NetEase : l’autre géant chinois qui se tourne vers l’occident
Un mini-GAFA à la chinoise
Fondé en 1997 par l’ingénieur Lei ‘William’ Ding, NetEase connaît son premier succès en développant son propre moteur de recherche. Alors que les portails surchargés du début des années 2000 – Yahoo, AOL, MSN – font long feu en occident, ils constituent pendant longtemps la principale porte d’entrée du peuple chinois vers le numérique, particulièrement contrôlé par les autorités. Celui de NetEase, 163.com, a longtemps été l’un des plus populaires du pays grâce aux nombreux services qu’il propose : actualités, email (940 millions d’utilisateurs en 2017), jeux en ligne, dictionnaire, e-commerce ou encore bulletin météo font du portail l’un des 30 sites les plus visités de la planète en 2010.

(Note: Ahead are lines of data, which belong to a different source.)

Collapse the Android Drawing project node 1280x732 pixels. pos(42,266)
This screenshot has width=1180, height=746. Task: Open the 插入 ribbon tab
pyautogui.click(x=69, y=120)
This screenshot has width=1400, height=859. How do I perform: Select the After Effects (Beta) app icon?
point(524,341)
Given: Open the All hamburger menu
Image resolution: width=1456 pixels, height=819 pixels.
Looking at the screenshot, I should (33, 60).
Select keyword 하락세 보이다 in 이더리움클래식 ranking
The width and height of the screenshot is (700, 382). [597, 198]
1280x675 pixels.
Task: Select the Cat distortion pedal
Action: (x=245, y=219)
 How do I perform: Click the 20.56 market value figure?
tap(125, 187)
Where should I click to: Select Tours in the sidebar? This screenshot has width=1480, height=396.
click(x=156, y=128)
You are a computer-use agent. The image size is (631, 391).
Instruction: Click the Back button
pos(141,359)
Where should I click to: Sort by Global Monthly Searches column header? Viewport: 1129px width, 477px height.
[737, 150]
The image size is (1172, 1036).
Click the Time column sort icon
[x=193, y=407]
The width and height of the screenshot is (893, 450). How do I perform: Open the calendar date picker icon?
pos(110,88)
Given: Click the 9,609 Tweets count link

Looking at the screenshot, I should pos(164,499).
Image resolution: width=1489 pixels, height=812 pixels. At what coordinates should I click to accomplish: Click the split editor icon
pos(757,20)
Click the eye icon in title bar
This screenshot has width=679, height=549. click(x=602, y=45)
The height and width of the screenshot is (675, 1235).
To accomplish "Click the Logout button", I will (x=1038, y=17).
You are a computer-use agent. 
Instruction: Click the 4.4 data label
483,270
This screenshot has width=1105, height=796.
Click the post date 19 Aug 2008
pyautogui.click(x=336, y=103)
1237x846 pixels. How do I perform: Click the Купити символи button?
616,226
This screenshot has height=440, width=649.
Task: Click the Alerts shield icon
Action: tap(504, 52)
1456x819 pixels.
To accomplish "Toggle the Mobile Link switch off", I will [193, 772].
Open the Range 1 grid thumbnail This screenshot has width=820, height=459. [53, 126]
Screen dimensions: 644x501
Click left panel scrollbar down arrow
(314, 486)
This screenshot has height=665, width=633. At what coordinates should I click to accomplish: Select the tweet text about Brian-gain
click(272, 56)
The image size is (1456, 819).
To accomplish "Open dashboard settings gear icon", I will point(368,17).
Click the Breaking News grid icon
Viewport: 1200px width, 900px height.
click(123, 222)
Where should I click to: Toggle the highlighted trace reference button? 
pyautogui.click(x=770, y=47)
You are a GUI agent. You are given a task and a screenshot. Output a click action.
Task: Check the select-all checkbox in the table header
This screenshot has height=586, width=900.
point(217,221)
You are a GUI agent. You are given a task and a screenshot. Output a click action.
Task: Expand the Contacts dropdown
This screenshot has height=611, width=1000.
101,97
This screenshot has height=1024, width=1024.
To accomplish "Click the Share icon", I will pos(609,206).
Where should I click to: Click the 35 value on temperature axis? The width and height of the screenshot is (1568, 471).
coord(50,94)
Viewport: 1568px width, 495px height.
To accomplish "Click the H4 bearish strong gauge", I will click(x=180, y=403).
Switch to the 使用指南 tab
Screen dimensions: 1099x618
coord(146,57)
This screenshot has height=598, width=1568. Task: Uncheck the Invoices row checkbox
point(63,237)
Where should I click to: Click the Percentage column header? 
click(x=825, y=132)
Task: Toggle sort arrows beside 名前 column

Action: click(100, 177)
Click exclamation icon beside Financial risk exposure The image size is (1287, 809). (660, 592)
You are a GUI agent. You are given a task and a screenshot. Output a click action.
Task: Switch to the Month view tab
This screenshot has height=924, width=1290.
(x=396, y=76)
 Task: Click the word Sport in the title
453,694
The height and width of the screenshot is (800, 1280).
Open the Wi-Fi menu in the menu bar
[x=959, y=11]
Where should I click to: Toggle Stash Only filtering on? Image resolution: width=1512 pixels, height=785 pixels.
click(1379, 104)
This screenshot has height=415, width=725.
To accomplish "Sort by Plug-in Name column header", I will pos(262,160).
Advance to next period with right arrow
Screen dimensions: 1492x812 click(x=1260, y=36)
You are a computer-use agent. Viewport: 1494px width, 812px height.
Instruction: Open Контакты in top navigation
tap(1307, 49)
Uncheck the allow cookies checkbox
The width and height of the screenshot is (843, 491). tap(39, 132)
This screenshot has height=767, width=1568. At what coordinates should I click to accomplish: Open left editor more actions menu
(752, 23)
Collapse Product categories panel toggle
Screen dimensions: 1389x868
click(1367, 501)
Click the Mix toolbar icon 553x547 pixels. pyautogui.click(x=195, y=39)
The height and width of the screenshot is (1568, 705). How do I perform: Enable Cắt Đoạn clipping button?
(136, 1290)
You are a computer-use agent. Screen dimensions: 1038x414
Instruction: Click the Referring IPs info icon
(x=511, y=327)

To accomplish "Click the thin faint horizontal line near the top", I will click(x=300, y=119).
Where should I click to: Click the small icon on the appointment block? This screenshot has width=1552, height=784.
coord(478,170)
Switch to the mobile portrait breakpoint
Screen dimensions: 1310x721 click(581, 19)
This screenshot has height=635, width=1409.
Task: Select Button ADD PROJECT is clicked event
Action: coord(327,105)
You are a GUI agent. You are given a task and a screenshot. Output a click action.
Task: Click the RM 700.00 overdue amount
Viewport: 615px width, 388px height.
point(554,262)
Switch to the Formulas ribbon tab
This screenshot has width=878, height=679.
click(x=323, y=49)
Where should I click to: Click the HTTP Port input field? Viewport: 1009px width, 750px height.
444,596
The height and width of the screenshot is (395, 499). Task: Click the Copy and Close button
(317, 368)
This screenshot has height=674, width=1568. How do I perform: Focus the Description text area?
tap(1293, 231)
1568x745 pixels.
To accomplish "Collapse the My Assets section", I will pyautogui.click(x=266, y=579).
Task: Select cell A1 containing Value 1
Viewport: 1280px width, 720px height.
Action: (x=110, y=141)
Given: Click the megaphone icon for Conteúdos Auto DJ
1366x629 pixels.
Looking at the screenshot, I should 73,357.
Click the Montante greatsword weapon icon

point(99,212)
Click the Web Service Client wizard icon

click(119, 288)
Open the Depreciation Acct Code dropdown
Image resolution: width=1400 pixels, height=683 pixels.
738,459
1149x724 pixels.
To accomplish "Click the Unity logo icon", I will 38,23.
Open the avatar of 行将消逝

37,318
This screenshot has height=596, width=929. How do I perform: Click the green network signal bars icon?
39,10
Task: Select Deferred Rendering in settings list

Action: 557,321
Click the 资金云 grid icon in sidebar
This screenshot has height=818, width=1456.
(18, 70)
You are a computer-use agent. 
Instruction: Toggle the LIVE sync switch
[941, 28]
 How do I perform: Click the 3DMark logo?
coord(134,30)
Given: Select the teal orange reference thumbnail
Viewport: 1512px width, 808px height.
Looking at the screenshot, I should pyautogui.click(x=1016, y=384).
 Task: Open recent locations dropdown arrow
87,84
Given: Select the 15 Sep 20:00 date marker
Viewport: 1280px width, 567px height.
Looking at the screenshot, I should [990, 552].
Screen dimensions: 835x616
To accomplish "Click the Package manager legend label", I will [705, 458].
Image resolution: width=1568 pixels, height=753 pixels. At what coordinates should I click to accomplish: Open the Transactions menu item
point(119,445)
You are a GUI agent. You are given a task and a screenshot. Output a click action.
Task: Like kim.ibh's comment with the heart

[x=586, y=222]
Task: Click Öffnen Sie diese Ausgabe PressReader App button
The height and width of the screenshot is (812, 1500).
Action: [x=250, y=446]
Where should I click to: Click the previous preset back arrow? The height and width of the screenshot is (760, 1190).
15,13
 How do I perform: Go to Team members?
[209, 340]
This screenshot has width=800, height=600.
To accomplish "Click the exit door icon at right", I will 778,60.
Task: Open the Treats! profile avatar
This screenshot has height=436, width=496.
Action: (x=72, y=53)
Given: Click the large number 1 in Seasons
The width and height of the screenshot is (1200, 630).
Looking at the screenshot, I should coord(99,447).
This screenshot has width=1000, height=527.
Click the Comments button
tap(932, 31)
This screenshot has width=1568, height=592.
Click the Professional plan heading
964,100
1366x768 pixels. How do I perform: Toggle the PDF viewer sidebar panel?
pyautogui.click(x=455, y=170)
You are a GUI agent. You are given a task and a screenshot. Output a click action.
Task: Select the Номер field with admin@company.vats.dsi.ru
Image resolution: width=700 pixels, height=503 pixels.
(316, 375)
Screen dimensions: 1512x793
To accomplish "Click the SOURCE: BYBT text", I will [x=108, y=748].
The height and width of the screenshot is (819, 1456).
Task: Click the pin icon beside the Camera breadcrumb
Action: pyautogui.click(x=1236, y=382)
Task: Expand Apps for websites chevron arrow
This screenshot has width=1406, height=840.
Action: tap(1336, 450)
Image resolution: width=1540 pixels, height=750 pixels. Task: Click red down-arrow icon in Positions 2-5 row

L’histoire de NetEase peut largement être mise en parallèle avec celle de Tencent, puisque ses revenus proviennent aussi principalement de la publicité à l’orée des années 2000. Les deux géants ont depuis diversifié leurs sources de revenus, par le commerce ou les jeux vidéo et, moins banal concernant NetEase, l’élevage porcin. NetEase se tourne dès 2001 vers l’édition de jeux, au point d’en faire l’une de ses grandes priorités vingt ans plus tard. Entre le moteur de recherche Baidu, le site de vente en ligne Alibaba et les nombreux outils de communication de Tencent, NetEase a en effet choisi de se tourner principalement vers le gaming (près de 80% de son CA) pour tirer son épingle du jeu. Pas suffisant néanmoins pour imposer son initiale dans l’acronyme BATX (Baidu, Alibaba, Tencent et Xiaomi), qui désigne les GAFAM chinois.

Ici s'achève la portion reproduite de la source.